Wednesday, April 16, 2008

musings on the blogosphere

over the past few months, i've been hanging out (a lot) in front of the internet. i found out that it was HUGE. i found out that you can find tons of cool stuff out there. that there are people who have a lot to say. i've read a lot of what they have to say and now i've become a bit more selective than i was in those heady early days back in january.

i had actually created this blog back in 2004, but hadn't done anything with it in more than 3 years, so part of what i did was come back to it. i can actually see, reflected in my own writing here since the beginning of 2008, the effect of those other blogs i was reading. i tried on some of their voices on my way to finding my own. and i did it all for myself, not ever expecting anyone else to find their way to it and read it. now a few people have and i find that i like it! it's fun and it pushes my thinking and improves what i'm reading out there myself. and that is very cool.

which leads me to musings on what it means to get to know someone. to become friends. can you do that by just writing and reading? or do you need to meet face-to-face? i thought about the authors i love. even when it's fiction, i think that often there is a lot of the author there in the writing . i feel, in some sense, like i know barbara kingsolver or siri hustvedt (my recent complaints about being a bit tired of her notwithstanding--i do still like her stuff very much). if i met either of them, i feel we'd have no trouble having a conversation. i have a sense of the manic personality that was dostoevsky and would have loved to hang out with him and partake of the madness. just as i would have loved to have known in real life (not just through books)--dorothy parker, alexander blok, anna akhmatova, constantine cavafy, franz kafka, anton chekhov (i could go on and on). i've been lucky enough to correspond with some of the authors i love who happen to still be alive--dubravka ugresic and andrei bitov--and although we've not met, we had plenty to talk about because in a sense i knew them through their work.

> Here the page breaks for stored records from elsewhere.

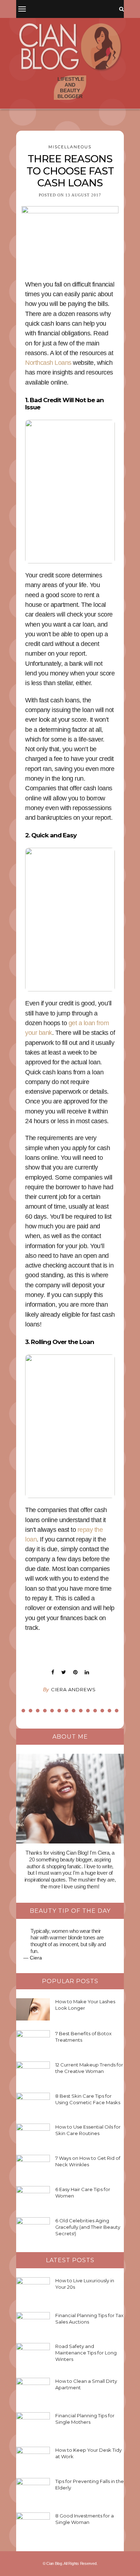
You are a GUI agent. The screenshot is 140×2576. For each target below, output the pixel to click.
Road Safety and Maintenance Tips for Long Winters (86, 2352)
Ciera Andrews (73, 1689)
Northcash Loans (49, 362)
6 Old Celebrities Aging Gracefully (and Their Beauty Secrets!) (87, 2227)
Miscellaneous (70, 146)
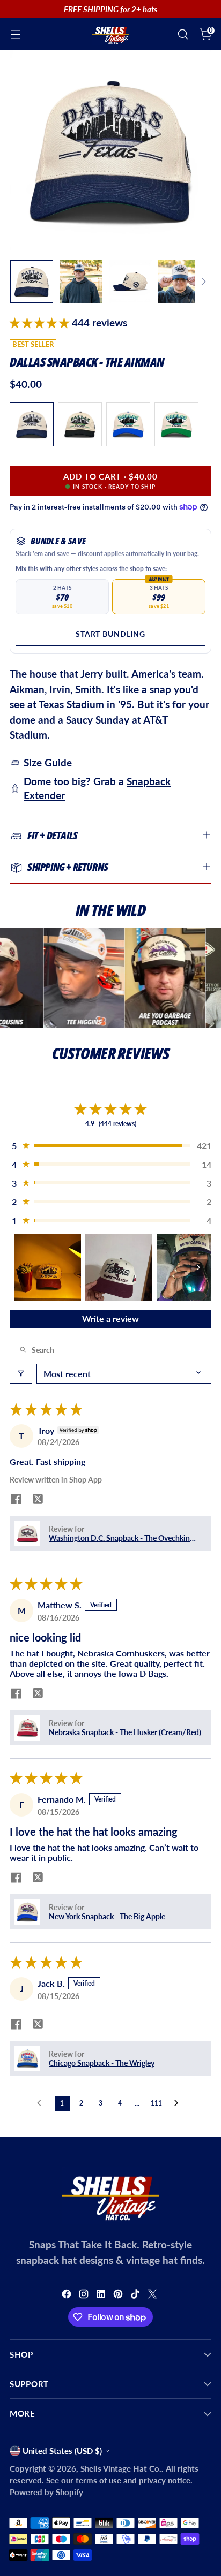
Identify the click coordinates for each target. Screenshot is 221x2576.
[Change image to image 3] (130, 281)
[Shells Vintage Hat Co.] (110, 34)
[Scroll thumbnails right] (198, 1267)
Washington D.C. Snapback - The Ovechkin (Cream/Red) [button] (119, 1537)
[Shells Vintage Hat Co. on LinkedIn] (101, 2296)
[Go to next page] (179, 2103)
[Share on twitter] (37, 1499)
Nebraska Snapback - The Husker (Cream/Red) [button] (125, 1732)
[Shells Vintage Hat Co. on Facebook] (67, 2296)
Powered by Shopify (46, 2492)
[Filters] (21, 1374)
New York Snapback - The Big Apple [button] (107, 1916)
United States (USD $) (62, 2451)
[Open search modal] (183, 34)
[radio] (32, 424)
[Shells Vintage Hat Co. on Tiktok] (136, 2296)
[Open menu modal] (15, 34)
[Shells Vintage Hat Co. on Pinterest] (119, 2296)
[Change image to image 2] (81, 281)
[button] (41, 322)
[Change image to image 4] (179, 281)
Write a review (110, 1318)
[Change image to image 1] (31, 281)
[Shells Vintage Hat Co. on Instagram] (84, 2296)
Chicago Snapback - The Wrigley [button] (101, 2063)
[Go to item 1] (47, 1267)
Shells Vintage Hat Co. (120, 2468)
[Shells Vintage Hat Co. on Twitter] (153, 2296)
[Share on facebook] (16, 1500)
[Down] (203, 281)
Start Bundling (110, 634)
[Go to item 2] (118, 1267)
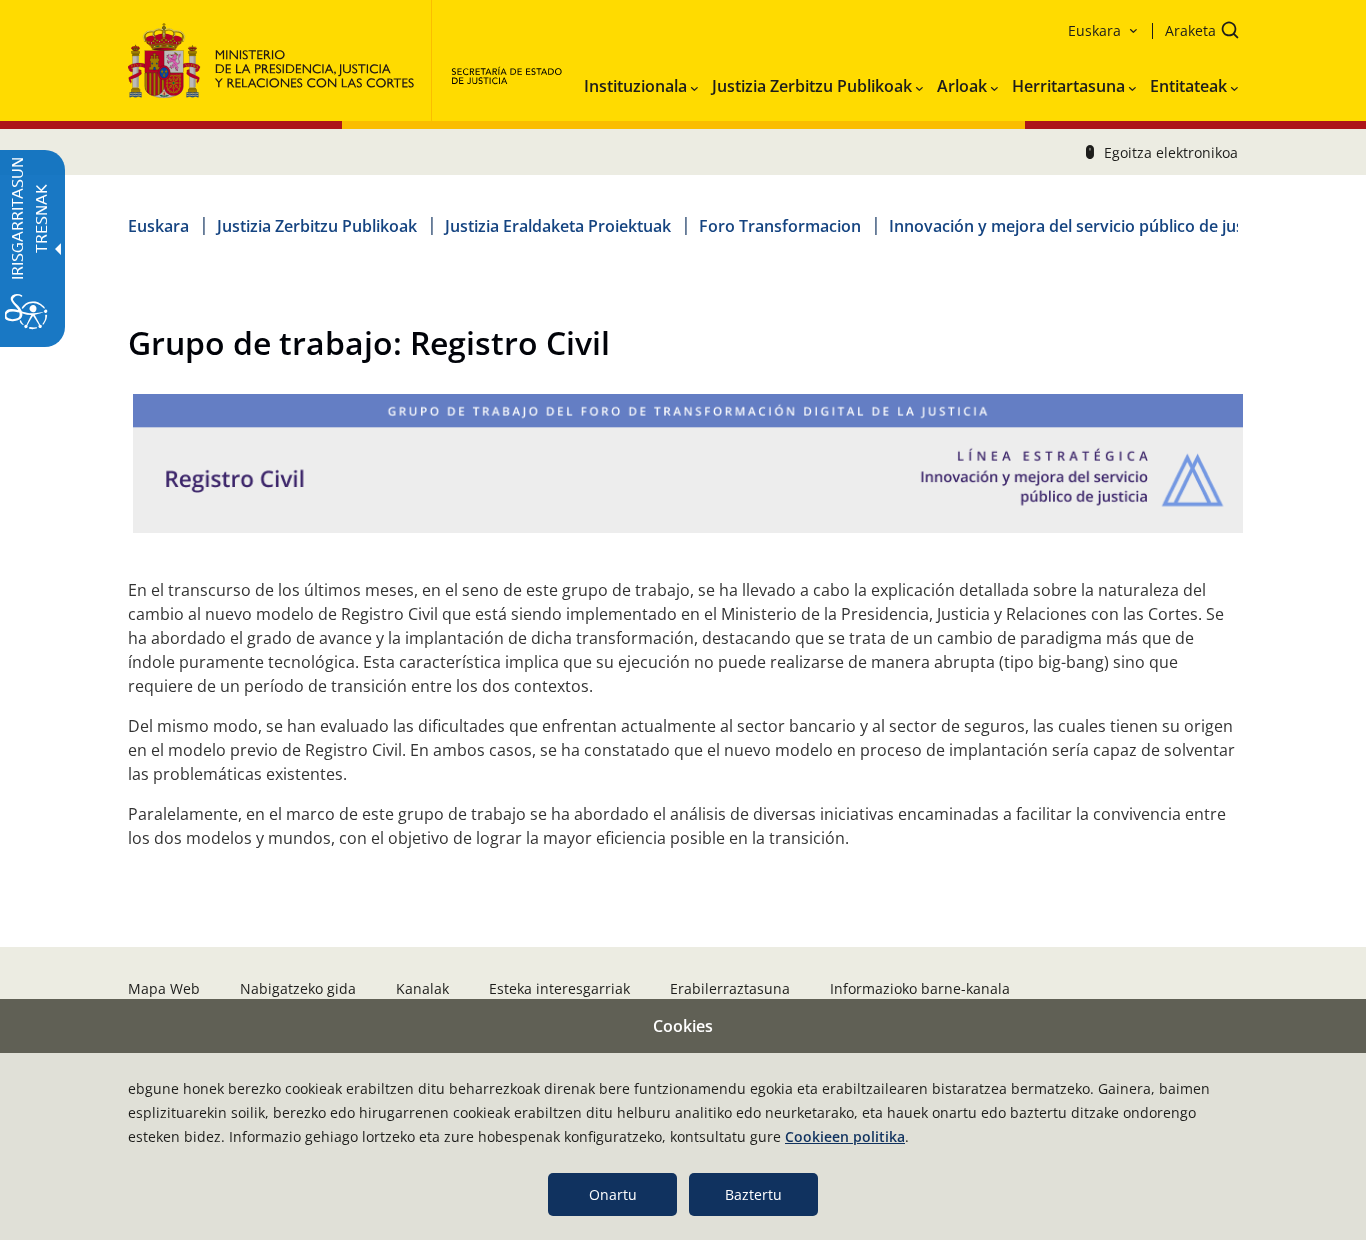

is it the same with blogs? to me it seems that it's perhaps even more so, because often people are so personal in their blogs. you can get a sense of them through the stories they choose to tell. that will either speak to you or it won't. i've found that now, after 3 months of intensively reading a huge array of blogs, i've gotten a better sense of what speaks to me in this new medium. at first, i was dazzled by all of it. now, i have narrowed my focus, gotten more selective. i read blogs of people who i'd like to know in "real" life, not just in the blogosphere--people who challenge my thinking, people who make me feel like being a better person, people who make me want to feel generous of spirit, people who i'd like to have over to dinner.

the blogosphere has been a place of healing for me over the past few months, as i recovered from my previous job. it is indeed a wonderous and interesting place. i feel as if i've found some friends here. maybe this is human evolution in action and i'm not only witnessing, but partaking of a cultural, social, evolutionary shift in the way humans interact and find their way to one another.

1 comment:

Phyllis Hunt McGowan said...

I wholeheartedly agree with your last lines:
"maybe this is human evolution in action and i'm not only witnessing, but partaking of a cultural, social, evolutionary shift in the way humans interact and find their way to one another."
Things are constantly changing and we don't realise it, I think, until it becomes part of mainstream life. The blogging thing just crept up on a lot of people and suddenly it's part of our culture now. We can choose to learn from it and learn about it so that we can grasp it better. Narrowing the focus is important though, because it could otherwise be overwhelming.

"can you do that by just writing and reading? or do you need to meet face-to-face?"- over time you do get a picture of somebody, and you pick up on pieces of information and put them together like a jigsaw puzzle, and it gives an idea of the person. On the opposite side of the coin, you can be face to face with somebody every day, and not know them so well. It depends whether they're better at talking or writing, and what sort of writing it is, and what they choose to divulge. People can be a closed book in person or in writing, and I think equally a friendship is viable in either situation.